Write out again, exactly, the lines of the listing below from the first one through the one that contains "You are a computer-use agent. Image", and no other lines.

MATERIAL FOR THIS TASK ->
________________________

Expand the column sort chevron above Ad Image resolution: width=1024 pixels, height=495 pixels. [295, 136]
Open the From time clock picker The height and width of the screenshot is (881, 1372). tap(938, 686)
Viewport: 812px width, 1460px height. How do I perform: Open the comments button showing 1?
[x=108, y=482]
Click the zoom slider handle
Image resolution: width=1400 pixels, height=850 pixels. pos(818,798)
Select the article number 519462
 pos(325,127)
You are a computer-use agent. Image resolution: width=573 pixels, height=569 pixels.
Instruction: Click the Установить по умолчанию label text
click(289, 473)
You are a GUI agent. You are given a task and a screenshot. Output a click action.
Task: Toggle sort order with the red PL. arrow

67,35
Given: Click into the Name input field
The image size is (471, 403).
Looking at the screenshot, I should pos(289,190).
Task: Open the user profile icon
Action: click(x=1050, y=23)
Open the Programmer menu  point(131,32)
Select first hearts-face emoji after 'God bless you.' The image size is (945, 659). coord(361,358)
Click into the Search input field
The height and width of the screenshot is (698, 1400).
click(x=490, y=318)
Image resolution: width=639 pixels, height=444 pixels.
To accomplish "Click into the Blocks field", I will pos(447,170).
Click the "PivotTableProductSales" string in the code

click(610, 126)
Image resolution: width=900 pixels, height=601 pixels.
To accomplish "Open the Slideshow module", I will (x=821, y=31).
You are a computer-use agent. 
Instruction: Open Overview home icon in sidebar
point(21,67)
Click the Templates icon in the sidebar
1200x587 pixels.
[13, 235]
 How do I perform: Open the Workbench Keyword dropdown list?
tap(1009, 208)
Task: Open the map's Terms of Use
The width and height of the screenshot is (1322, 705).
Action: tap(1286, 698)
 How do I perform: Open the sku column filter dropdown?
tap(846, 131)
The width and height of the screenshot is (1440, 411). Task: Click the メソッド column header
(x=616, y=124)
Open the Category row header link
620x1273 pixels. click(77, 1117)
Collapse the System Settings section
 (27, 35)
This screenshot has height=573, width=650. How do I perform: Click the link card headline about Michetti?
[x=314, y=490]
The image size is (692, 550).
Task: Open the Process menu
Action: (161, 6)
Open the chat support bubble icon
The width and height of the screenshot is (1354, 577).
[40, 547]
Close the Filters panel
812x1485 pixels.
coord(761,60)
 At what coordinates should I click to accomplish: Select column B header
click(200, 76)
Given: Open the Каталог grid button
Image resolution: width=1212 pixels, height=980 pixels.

________________________

RESPONSE TO THE TASK ->
Expand the column sort chevron above Ad Image resolution: width=1024 pixels, height=495 pixels. [295, 136]
Open the From time clock picker The height and width of the screenshot is (881, 1372). tap(938, 686)
Viewport: 812px width, 1460px height. How do I perform: Open the comments button showing 1?
[x=108, y=482]
Click the zoom slider handle
Image resolution: width=1400 pixels, height=850 pixels. pos(818,798)
Select the article number 519462
 pos(325,127)
You are a computer-use agent. Image resolution: width=573 pixels, height=569 pixels.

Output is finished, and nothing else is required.